Work instructions:
Nothing in the records should differ when you write them out again.

--- Records to process Enclosed Below ---

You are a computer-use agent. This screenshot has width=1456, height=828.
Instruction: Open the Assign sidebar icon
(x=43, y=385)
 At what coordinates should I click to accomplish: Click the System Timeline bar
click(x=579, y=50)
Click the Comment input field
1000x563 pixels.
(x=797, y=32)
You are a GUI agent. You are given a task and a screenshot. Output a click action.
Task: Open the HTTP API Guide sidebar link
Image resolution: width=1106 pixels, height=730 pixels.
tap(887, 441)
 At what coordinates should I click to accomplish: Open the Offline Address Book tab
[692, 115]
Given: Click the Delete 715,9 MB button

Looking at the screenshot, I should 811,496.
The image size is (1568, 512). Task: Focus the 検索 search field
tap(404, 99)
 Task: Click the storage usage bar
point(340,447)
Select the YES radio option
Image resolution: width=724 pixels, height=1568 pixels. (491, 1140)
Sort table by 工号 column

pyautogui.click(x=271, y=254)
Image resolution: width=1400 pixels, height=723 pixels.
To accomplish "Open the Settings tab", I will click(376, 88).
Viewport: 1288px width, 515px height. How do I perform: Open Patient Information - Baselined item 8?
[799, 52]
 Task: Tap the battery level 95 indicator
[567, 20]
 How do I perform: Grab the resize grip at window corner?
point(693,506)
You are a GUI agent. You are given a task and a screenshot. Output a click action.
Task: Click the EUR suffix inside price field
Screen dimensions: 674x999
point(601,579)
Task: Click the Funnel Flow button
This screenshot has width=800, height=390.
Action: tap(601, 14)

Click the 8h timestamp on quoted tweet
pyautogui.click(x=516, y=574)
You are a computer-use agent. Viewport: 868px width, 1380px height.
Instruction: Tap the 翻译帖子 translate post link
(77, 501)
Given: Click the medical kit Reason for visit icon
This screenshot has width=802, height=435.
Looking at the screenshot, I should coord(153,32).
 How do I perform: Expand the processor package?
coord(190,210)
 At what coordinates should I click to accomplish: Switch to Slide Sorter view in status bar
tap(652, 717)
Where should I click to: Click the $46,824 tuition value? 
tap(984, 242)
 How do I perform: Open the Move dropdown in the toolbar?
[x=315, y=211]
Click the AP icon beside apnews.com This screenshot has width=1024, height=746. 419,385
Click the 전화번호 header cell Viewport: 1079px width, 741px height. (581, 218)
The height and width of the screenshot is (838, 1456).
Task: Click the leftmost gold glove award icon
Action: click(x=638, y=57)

--- End of Enclosed Records to process ---

Response to the task:
You are a computer-use agent. This screenshot has width=1456, height=828.
Instruction: Open the Assign sidebar icon
(x=43, y=385)
 At what coordinates should I click to accomplish: Click the System Timeline bar
click(x=579, y=50)
Click the Comment input field
1000x563 pixels.
(x=797, y=32)
You are a GUI agent. You are given a task and a screenshot. Output a click action.
Task: Open the HTTP API Guide sidebar link
Image resolution: width=1106 pixels, height=730 pixels.
tap(887, 441)
 At what coordinates should I click to accomplish: Open the Offline Address Book tab
[692, 115]
Given: Click the Delete 715,9 MB button

Looking at the screenshot, I should 811,496.
The image size is (1568, 512). Task: Focus the 検索 search field
tap(404, 99)
 Task: Click the storage usage bar
point(340,447)
Select the YES radio option
Image resolution: width=724 pixels, height=1568 pixels. (491, 1140)
Sort table by 工号 column

pyautogui.click(x=271, y=254)
Image resolution: width=1400 pixels, height=723 pixels.
To accomplish "Open the Settings tab", I will click(376, 88).
Viewport: 1288px width, 515px height. How do I perform: Open Patient Information - Baselined item 8?
[799, 52]
 Task: Tap the battery level 95 indicator
[567, 20]
 How do I perform: Grab the resize grip at window corner?
point(693,506)
You are a GUI agent. You are given a task and a screenshot. Output a click action.
Task: Click the EUR suffix inside price field
Screen dimensions: 674x999
point(601,579)
Task: Click the Funnel Flow button
This screenshot has width=800, height=390.
Action: tap(601, 14)

Click the 8h timestamp on quoted tweet
pyautogui.click(x=516, y=574)
You are a computer-use agent. Viewport: 868px width, 1380px height.
Instruction: Tap the 翻译帖子 translate post link
(77, 501)
Given: Click the medical kit Reason for visit icon
This screenshot has width=802, height=435.
Looking at the screenshot, I should coord(153,32).
 How do I perform: Expand the processor package?
coord(190,210)
 At what coordinates should I click to accomplish: Switch to Slide Sorter view in status bar
tap(652, 717)
Where should I click to: Click the $46,824 tuition value? 
tap(984, 242)
 How do I perform: Open the Move dropdown in the toolbar?
[x=315, y=211]
Click the AP icon beside apnews.com This screenshot has width=1024, height=746. 419,385
Click the 전화번호 header cell Viewport: 1079px width, 741px height. (581, 218)
The height and width of the screenshot is (838, 1456).
Task: Click the leftmost gold glove award icon
Action: click(x=638, y=57)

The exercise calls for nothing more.